İSTANBUL’un içme suyu koruma havzası olan Sazlıdere Barajı’nın koruma havzasına da iş makineleri girmiş durumda. AKP’li Başakşehir Belediyesi koruma havzasına 153 dönümlük kurban kesim alanı inşa ediyor. İBB’nin yazı göndererek çalışmanın durdurulmasını istemesine rağmen yöre halkı inşaatın sürdüğüne dair görüntüleri sosyal medyada paylaşıyor.

İSTANBUL’da AKP’li Başakşehir Belediyesi’nin salgın dinlemeyen faaliyetleri bununla da sınırlı değil. Bahçeşehir Gölet Parkı’nı betonlaştırmak için de hummalı bir çalışma sürüyor. Mahkeme kararıyla iptal edilmiş inşaat ruhsatlarının bulunduğu göleti betonlaştırmak için hafriyat ve beton kamyonları 7×24 Bahçeşehir’de cirit atıyor.
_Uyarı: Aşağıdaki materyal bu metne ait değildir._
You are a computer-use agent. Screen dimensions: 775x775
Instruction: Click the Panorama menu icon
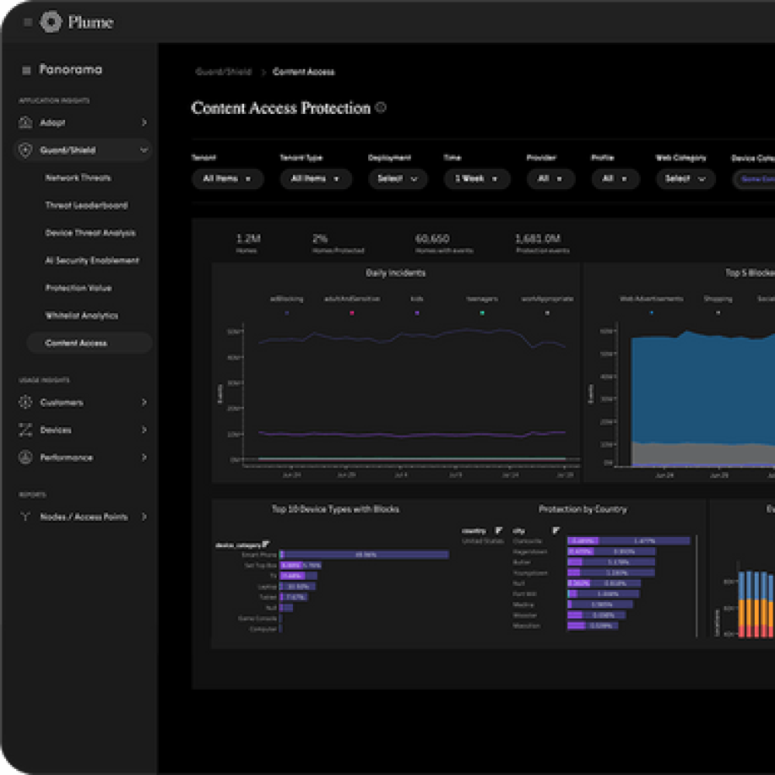26,70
İSTANBUL Üsküdar’da ilçe belediyesi tarafından AKP’ye yakın vakıflardan Aziz Hüdayi Vakfı’na bedelsiz tahsis edilen park alanındaki yurt inşaatı da virüs tanımadı. İBB yapıda kaçak katlar çıkılması sebebiyle inşaatı ikinci kez mühürledi ancak bölge sakinleri son mührün de söküldüğünü ve inşaatın devam ettiğini duyurdu. Türkiye İş Bankası Mensupları Emekli Sandığı Vakfı’nın park olarak kamu yararına terk ettiği arazinin Üsküdar Belediyesi tarafından Aziz Mahmut Hüdai Vakfı’na verildiği ortaya çıkmıştı.